▸ Given exercise 1
Answer these questions using the introduction post below:
(a) Where does the writer work as an editor and translator?
(b) How many writers contributed to "Trickster City"?
(c) Which publisher released "Trickster City," and in what year?

[iDC] Introduction

Shveta Sarda shveta.sarda at gmail.com
Tue Jun 21 09:14:24 UTC 2011


dear all,

I'm Shveta Sarda. I'm an editor and translator with Sarai, at the Center for
Study of Developing Societies, Delhi (www.sarai.net). Sarai is an
interdisciplinary research and practice programme on the city, media and
public domain. For the last ten years at Sarai, I've been engaged with the
Cybermohalla experiment, a constellation of dispersed nodes and networks of
knowledge production about urban life (www.sarai.net/practices/cybermohalla).
I've edited and translated "Trickster City" (Penguin, India, 2010), writings
about Delhi by twenty writers from different working class neighborhoods of
Delhi associated with Cybermohalla. (
www.sarai.net/practices/cybermohalla/public-dialogue/books/trickster-city)

Stored items from a collection
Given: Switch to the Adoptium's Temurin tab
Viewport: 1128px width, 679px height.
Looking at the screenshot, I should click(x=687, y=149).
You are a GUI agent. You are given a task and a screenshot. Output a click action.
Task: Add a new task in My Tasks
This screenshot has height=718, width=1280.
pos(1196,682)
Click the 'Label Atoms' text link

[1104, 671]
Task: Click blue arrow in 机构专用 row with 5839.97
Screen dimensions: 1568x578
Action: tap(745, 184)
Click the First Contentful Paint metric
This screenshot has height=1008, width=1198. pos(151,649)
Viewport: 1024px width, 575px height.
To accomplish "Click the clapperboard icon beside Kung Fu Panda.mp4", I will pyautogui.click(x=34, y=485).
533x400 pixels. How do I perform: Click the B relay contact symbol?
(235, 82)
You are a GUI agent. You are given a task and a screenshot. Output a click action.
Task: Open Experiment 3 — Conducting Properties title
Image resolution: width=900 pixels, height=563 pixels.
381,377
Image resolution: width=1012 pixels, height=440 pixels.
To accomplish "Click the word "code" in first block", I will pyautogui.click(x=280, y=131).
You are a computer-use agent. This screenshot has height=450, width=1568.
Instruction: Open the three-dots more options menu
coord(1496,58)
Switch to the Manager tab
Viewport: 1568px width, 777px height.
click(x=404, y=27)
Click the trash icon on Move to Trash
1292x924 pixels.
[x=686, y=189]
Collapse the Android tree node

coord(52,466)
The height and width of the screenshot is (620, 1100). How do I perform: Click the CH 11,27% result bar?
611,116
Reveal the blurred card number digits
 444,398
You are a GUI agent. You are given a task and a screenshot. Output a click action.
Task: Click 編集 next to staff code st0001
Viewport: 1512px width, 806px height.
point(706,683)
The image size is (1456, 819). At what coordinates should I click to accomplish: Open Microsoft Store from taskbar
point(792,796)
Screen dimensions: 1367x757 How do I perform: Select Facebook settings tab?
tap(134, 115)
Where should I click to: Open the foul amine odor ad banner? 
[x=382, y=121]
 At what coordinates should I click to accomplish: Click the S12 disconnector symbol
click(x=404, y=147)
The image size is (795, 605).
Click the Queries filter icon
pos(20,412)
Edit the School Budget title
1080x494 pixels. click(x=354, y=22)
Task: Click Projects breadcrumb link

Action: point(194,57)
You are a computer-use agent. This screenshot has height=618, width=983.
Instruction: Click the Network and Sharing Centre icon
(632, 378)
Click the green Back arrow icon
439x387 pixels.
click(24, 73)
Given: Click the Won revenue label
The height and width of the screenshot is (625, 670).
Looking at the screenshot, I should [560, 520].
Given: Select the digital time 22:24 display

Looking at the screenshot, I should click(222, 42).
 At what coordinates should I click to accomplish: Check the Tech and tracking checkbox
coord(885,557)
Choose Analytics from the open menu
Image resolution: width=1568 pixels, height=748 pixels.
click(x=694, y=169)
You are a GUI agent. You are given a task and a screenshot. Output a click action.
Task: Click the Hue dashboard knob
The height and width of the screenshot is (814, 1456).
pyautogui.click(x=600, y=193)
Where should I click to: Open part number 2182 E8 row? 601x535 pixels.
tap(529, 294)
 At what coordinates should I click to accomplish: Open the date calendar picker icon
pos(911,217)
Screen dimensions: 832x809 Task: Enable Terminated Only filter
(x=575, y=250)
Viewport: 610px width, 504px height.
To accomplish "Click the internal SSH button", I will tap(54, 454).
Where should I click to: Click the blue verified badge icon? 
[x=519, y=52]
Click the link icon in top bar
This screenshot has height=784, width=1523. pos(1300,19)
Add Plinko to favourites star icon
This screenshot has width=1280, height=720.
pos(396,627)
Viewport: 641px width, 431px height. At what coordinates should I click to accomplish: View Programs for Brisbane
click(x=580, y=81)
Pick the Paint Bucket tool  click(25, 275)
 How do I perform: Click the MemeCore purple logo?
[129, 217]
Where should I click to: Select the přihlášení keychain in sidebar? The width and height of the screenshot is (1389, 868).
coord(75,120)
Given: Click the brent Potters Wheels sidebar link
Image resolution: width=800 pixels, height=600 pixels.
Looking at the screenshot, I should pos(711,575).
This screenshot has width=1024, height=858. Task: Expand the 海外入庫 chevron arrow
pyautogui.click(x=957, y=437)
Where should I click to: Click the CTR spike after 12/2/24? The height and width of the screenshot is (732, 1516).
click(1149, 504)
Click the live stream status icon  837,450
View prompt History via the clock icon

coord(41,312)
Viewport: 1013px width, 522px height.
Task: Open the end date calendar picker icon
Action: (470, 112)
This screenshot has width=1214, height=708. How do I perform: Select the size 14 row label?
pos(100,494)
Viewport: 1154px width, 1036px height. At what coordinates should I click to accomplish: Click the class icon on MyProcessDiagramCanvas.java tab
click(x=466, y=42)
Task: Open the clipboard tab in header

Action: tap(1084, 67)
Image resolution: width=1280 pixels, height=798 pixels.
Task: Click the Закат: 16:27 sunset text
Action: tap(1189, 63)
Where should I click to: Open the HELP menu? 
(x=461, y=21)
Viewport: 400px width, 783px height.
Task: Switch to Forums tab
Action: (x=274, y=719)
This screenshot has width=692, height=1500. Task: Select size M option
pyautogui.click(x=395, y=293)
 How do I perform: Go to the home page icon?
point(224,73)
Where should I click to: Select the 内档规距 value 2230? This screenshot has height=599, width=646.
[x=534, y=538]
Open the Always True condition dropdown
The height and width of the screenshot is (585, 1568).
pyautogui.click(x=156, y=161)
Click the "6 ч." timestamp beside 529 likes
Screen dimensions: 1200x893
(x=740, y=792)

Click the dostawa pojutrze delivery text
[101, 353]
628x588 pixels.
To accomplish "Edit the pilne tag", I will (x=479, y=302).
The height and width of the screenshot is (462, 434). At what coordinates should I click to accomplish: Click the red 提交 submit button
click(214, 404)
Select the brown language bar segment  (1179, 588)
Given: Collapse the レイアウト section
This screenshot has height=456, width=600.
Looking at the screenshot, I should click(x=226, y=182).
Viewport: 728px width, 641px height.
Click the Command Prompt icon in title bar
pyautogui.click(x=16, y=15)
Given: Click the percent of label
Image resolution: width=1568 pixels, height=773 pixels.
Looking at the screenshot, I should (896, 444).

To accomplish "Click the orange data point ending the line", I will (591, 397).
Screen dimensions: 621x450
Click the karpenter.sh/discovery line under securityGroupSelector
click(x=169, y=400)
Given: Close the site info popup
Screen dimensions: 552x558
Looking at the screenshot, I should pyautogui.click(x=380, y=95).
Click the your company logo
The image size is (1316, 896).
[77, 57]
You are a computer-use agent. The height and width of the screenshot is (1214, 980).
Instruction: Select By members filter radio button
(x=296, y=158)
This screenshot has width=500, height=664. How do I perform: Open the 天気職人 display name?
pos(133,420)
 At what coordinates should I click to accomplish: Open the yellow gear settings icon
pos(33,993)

▸ Given exercise 2
Copy the rows from the line that contains "Where should I click to: Click the blue" through the line that contains "pos(396,627)", including both of those lines.

▸ Answer 1
(a) With Sarai, at the Center for Study of Developing Societies, Delhi
(b) Twenty
(c) Penguin, India, in 2010

▸ Answer 2
Where should I click to: Click the blue verified badge icon? 
[x=519, y=52]
Click the link icon in top bar
This screenshot has height=784, width=1523. pos(1300,19)
Add Plinko to favourites star icon
This screenshot has width=1280, height=720.
pos(396,627)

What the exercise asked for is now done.